A familiar rule-set gap: the tech races ahead, but worker safety does not
NYT story, coming to a court near you. Pic is David Michaels, director OSHA, which everybody despises until it's your ass on the production line.
Naturally, the leading edge is a risky place to work, starts the piece.
You work with dangerous stuff, and maybe it costs you--literally--an arm and both legs when the meningococcal bacteria infects you, as happened to a New Zealand lab worker.
The small quiet suits by workers have already arrived, like a $1.4M win for a former Pfizer worker. The bigger class-action types will inevitably follow.
Michaels says, in effect, that "his agency's 20-century rules have not yet caught up with the 21st-cnetury biotech industry."
No kidding. Same is true for US foreign policy on biowarfare, as our leaders instead prefer to obsess over the oh-so-20th-century "N" in the NBC (nuke, bio, chem) trilogy, which, in historical terms is really CNB (chemistry in the 19th C, nuclear in the 20th C--both producing weapons that debut in two world wars, and then biology in the 21st).
Have no fear, the tragedies are coming. Every good law on the American books had some nasty real-world tragedy as precursor. This will be no different.
Rule-set gaps, it's "what's for dinner?" in political terms.

What is expected>
Write out the worker safety text again, everything from "A familiar rule-set" down to "will inevitably follow.", and replace "production line" with "assembly line".

Stored data:
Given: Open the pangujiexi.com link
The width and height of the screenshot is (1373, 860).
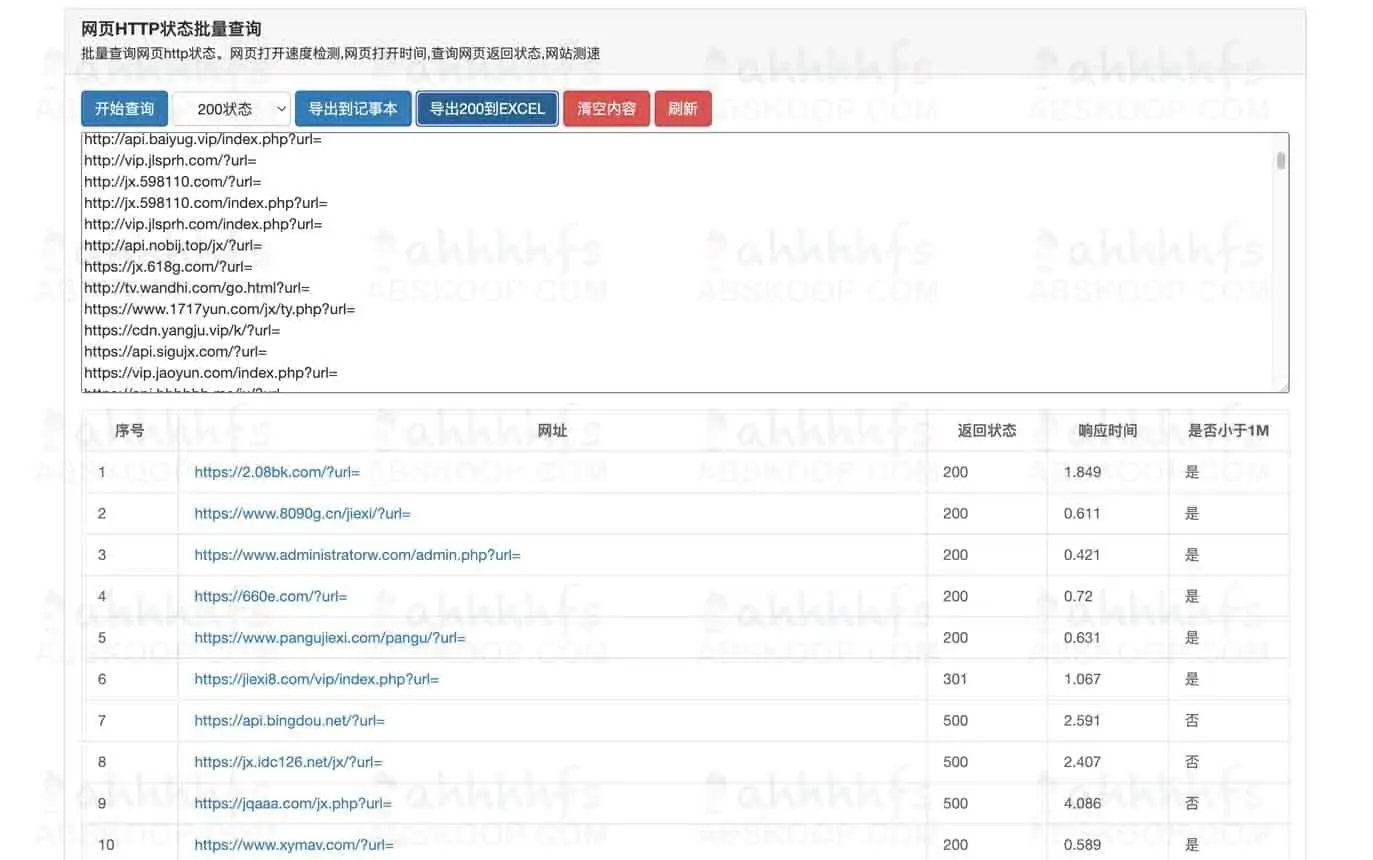Looking at the screenshot, I should coord(329,638).
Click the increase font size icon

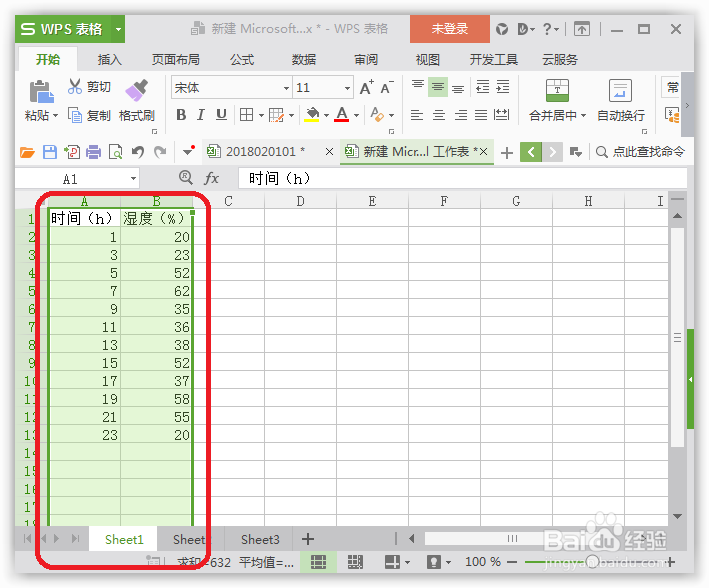[x=366, y=87]
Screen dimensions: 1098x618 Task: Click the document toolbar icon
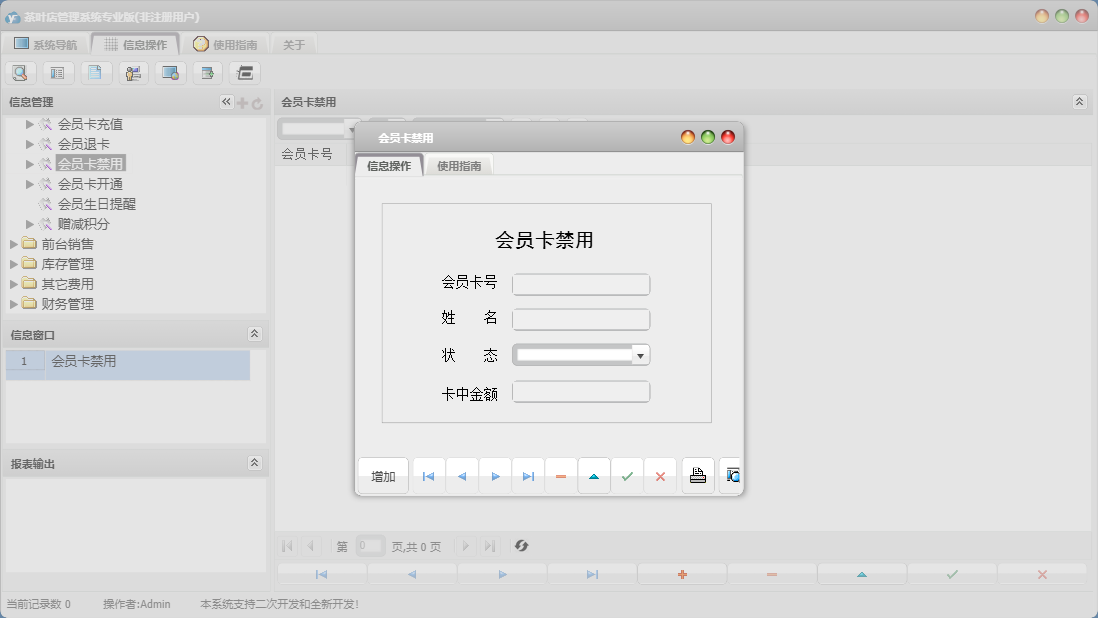(94, 72)
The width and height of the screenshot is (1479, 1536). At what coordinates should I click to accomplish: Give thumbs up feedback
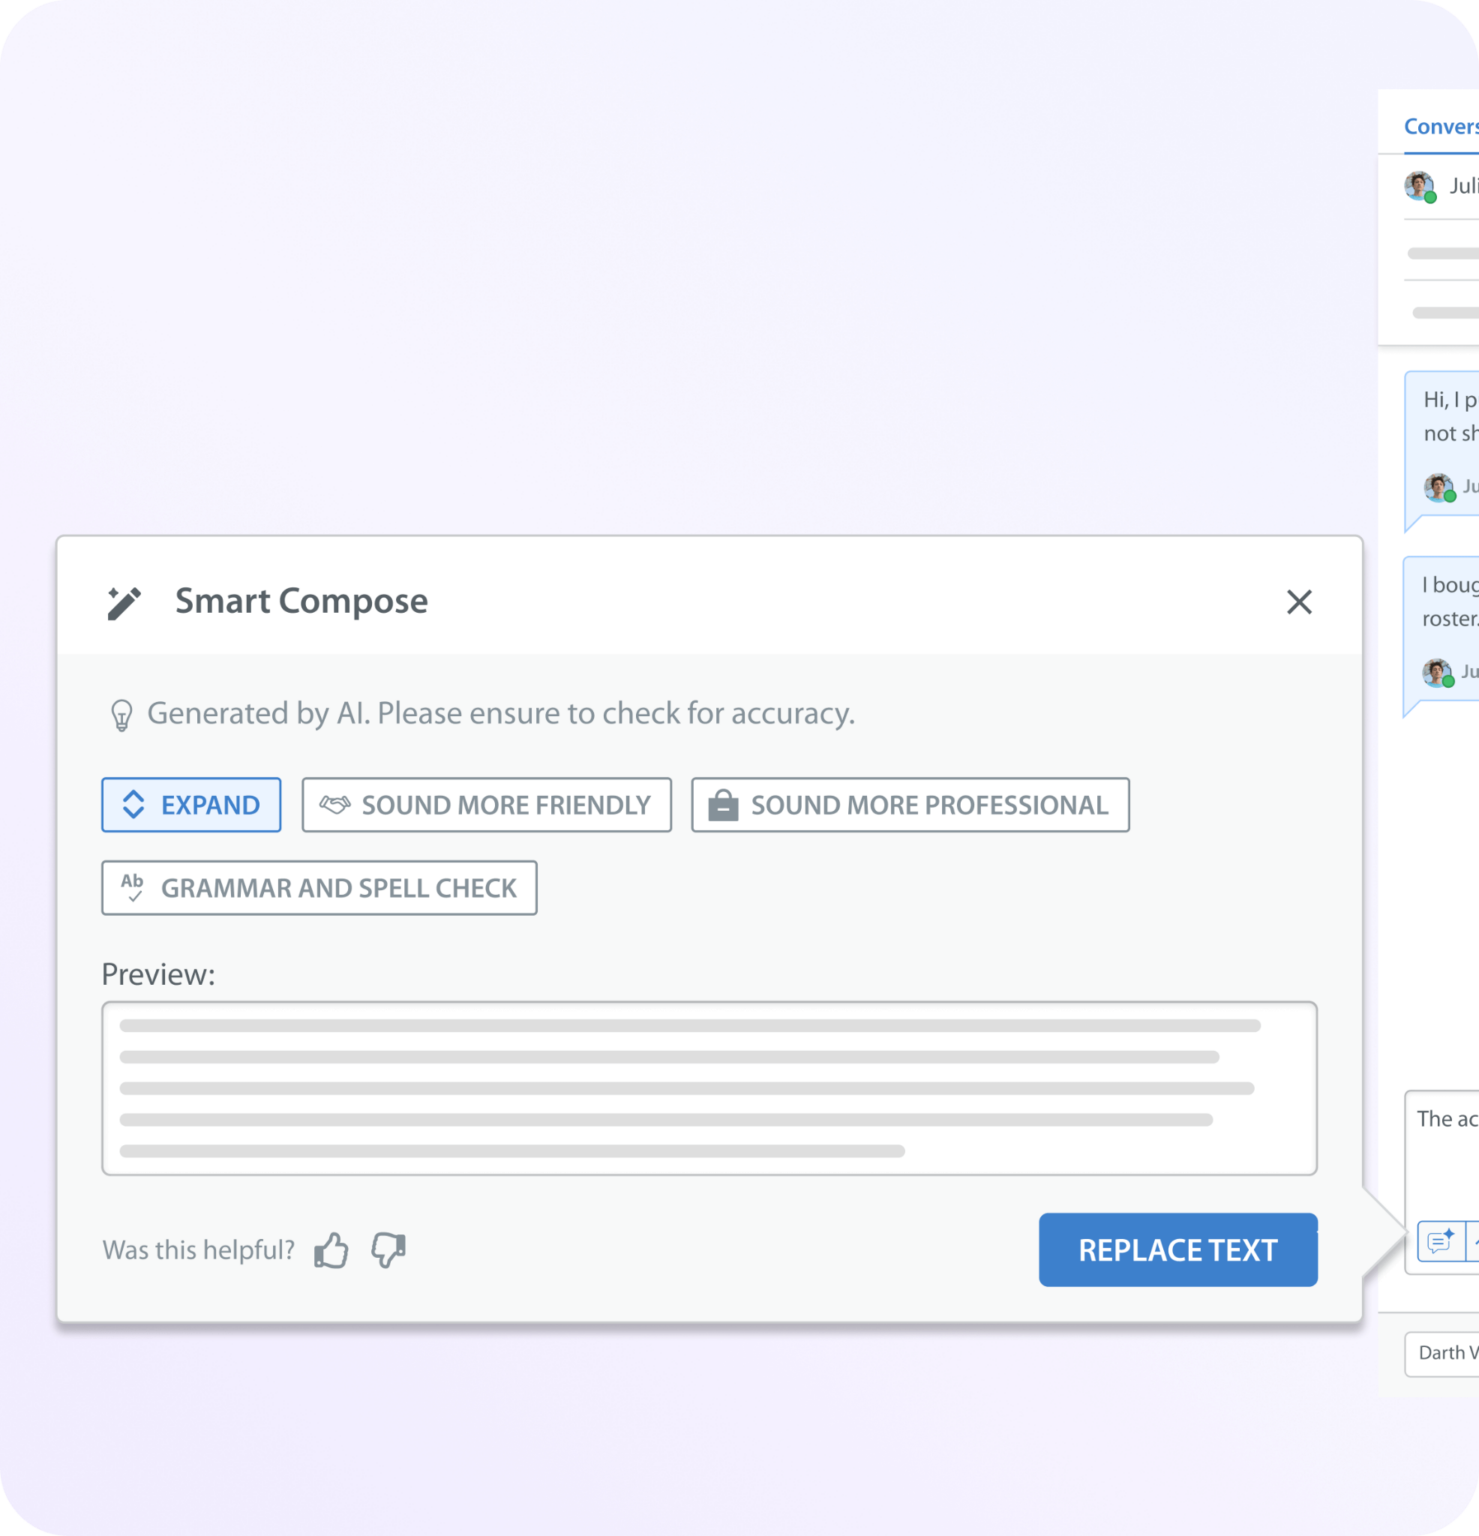click(332, 1249)

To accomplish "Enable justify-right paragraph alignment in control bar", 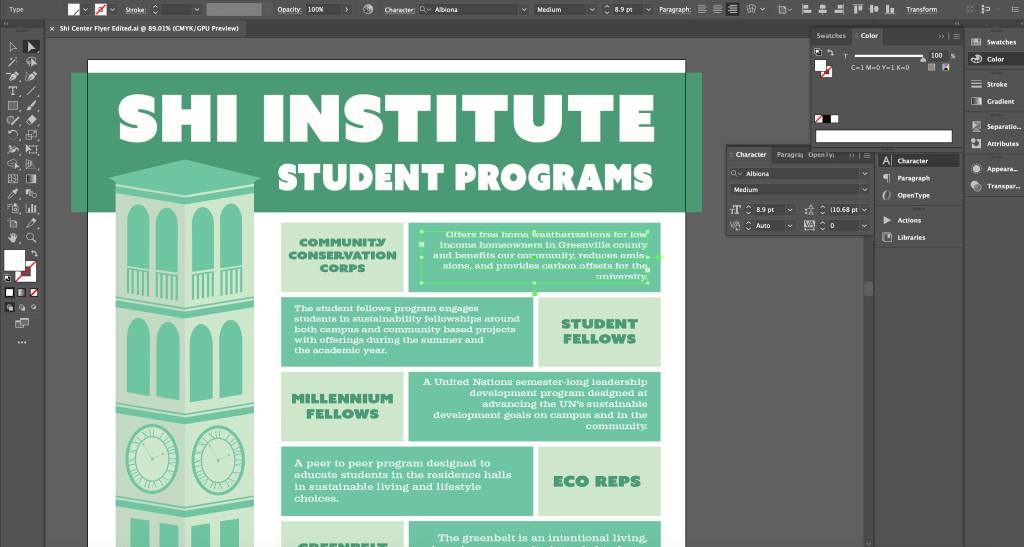I will coord(733,9).
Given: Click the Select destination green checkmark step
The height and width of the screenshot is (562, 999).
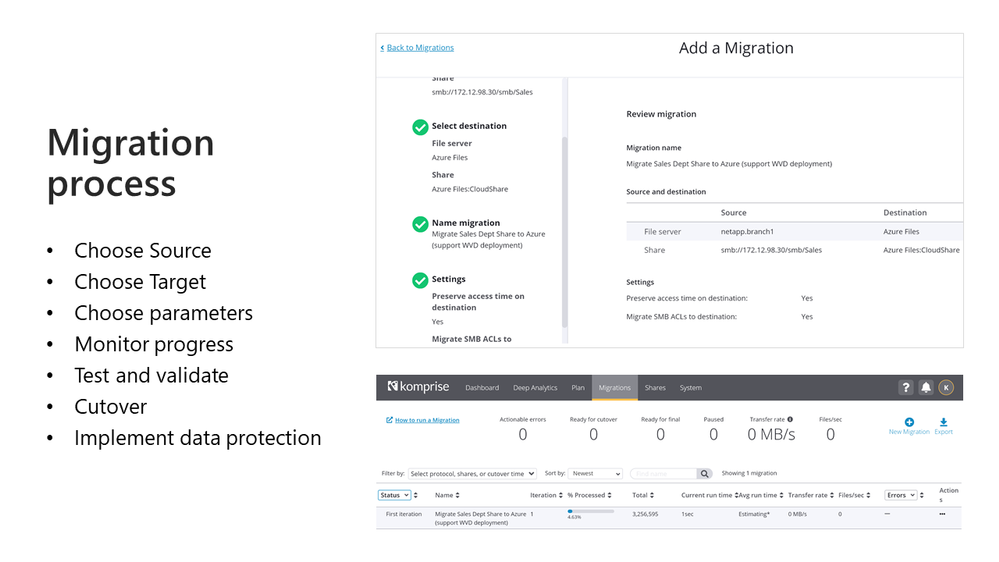Looking at the screenshot, I should click(x=420, y=127).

Completed task>
A familiar rule-set gap: the tech races ahead, but worker safety does not
NYT story, coming to a court near you. Pic is David Michaels, director OSHA, which everybody despises until it's your ass on the assembly line.
Naturally, the leading edge is a risky place to work, starts the piece.
You work with dangerous stuff, and maybe it costs you--literally--an arm and both legs when the meningococcal bacteria infects you, as happened to a New Zealand lab worker.
The small quiet suits by workers have already arrived, like a $1.4M win for a former Pfizer worker. The bigger class-action types will inevitably follow.